Pick every line from the data below that contains the string "computer" and copy it.

Saved entries:
=== Begin Enclosure ===
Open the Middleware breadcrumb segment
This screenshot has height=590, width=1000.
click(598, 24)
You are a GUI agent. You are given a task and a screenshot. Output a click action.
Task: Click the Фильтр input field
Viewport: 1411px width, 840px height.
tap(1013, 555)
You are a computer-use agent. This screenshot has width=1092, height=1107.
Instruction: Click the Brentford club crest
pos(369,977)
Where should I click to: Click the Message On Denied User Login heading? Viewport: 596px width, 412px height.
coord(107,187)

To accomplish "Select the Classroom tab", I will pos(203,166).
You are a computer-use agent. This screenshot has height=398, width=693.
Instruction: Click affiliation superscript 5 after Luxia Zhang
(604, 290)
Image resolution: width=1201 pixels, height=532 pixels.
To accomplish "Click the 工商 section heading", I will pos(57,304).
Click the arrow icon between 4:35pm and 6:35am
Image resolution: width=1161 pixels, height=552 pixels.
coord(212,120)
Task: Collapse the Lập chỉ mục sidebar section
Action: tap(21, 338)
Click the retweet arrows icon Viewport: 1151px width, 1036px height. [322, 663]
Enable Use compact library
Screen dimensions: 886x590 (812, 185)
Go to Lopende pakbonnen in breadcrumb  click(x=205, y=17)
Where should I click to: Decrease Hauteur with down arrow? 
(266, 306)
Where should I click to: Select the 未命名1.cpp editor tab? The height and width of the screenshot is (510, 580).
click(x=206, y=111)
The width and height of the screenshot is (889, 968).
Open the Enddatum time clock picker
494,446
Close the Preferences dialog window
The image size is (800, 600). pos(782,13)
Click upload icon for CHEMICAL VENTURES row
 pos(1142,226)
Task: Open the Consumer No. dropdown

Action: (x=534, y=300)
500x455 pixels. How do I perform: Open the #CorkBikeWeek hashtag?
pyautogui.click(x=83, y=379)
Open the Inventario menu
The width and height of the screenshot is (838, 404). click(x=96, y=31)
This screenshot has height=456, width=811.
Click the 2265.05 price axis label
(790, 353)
=== End Enclosure ===
■ RESULT ■
You are a computer-use agent. This screenshot has width=1092, height=1107.
You are a computer-use agent. This screenshot has height=398, width=693.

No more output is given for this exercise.